In every “joint action” eviction for nonpayment of rent, a landlord must prove a “prima facie case”. That is, the case that must be made before a court will entertain ordering a judgment for possession and rent. The landlord must prove (1) a right to possession of the premises, (2) that the defendant is in possession of the premises, (3) that the defendant unlawfully holds possession, (4) that the landlord served a written notice of termination of tenancy (usually a 5 day notice) that went unpaid, and (5) that the tenant actually owed the rent demanded in the tenancy. After establishing a prima facie case, the tenant has the opportunity to assert defenses to the plaintiff’s case.
Here are some of the common “side issues” that can distract from the landlord’s prima facie case. Most of the time, these issues, while sometimes interesting and possibly illustrative of the tenant’s general course of conduct, will be totally irrelevant to the case. These issues may even be useful during cross-examination or to determine ancillary matters such as the length of the eviction judgment stay period, but they are not part of the prima facie case.
1) “The tenant always paid rent late” – The fact that a tenant made late payments in the past has no bearing on the case at hand. The fact that rent is currently due and is now unpaid is, however, important to the case.
2) “The tenant makes noise at all hours of the night” – This may be true. It may even be possible to evict a tenant based upon the tenant’s noisemaking activities. Nonetheless, an eviction based on the non-payment of rent has nothing to do with whether or not the tenant is making noise. Evictions based upon lease violations, such as clauses in a lease prohibiting loud disturbances at night or prohibiting tenant damage to the rental premises, are more properly based on a 10 day notice for breach of a lease term. At the time of filing, the landlord has to choose the basis upon which they will terminate a tenancy. Once the landlord chooses to proceed based on nonpayment of rent, it is the rent that is at issue (and usually a 5 day notice that is required) and breaches of other lease covenants are irrelevant to the case.

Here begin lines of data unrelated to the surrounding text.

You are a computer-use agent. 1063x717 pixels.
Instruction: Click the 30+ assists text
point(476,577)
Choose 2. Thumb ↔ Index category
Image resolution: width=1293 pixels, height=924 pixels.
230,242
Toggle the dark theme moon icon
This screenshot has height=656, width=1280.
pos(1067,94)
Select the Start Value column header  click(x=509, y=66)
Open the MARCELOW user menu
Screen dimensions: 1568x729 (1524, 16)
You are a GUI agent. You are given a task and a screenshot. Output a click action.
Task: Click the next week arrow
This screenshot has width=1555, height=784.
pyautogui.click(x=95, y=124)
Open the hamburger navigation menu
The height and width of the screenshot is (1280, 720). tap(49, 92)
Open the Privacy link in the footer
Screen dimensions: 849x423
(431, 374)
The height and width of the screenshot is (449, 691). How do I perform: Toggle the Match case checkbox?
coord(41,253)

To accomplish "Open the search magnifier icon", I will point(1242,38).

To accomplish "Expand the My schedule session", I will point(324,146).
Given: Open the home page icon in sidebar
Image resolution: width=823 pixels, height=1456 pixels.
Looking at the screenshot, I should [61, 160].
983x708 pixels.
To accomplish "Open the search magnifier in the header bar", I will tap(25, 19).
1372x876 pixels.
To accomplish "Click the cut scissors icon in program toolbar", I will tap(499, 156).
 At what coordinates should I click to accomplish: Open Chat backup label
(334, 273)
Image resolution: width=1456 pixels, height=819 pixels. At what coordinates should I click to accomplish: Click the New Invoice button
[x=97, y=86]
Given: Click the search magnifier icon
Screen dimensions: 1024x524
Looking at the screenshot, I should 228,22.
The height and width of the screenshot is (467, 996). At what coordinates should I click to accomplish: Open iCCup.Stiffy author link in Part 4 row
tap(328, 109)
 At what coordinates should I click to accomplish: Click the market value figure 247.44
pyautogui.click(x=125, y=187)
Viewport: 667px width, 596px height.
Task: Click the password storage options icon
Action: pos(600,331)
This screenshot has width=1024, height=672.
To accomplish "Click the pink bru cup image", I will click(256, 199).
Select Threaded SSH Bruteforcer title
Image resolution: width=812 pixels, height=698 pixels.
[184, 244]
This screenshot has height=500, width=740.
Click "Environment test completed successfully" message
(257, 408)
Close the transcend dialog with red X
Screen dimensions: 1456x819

3) “The tenant was a defendant in one or more prior eviction cases” – Oops! I hear this one a lot. Unfortunately, information like this comes too late once the landlord is ready to evict a tenant. The only thing the tenant’s past eviction history proves is that the landlord did a bad job of tenant screening. Courts consider each eviction case on its own merits and do not take into account the past behavior of the tenant. Even a tenant who has been evicted ten times before will get the same rights at trial as someone who has never been evicted.
4) “I am about to go into foreclosure”. That’s certainly cause for concern, but the fact that a landlord is about to go into the red does not differentiate one landlord’s eviction case from the hundreds of others being heard in the eviction courtrooms on any given day. In fact, many, if not most, of the landlords in the eviction courtrooms are facing the prospect of foreclosure because their tenants are not paying. Unfortunately, the system moves no faster for those landlords than any others.
Lessor’s conducting an eviction do best when they stick to the basics, prove their case, and keep things on track. It is important not to get bogged down in issues that have little to do with the basic case and only provide the tenant an opportunity to delay or win a case.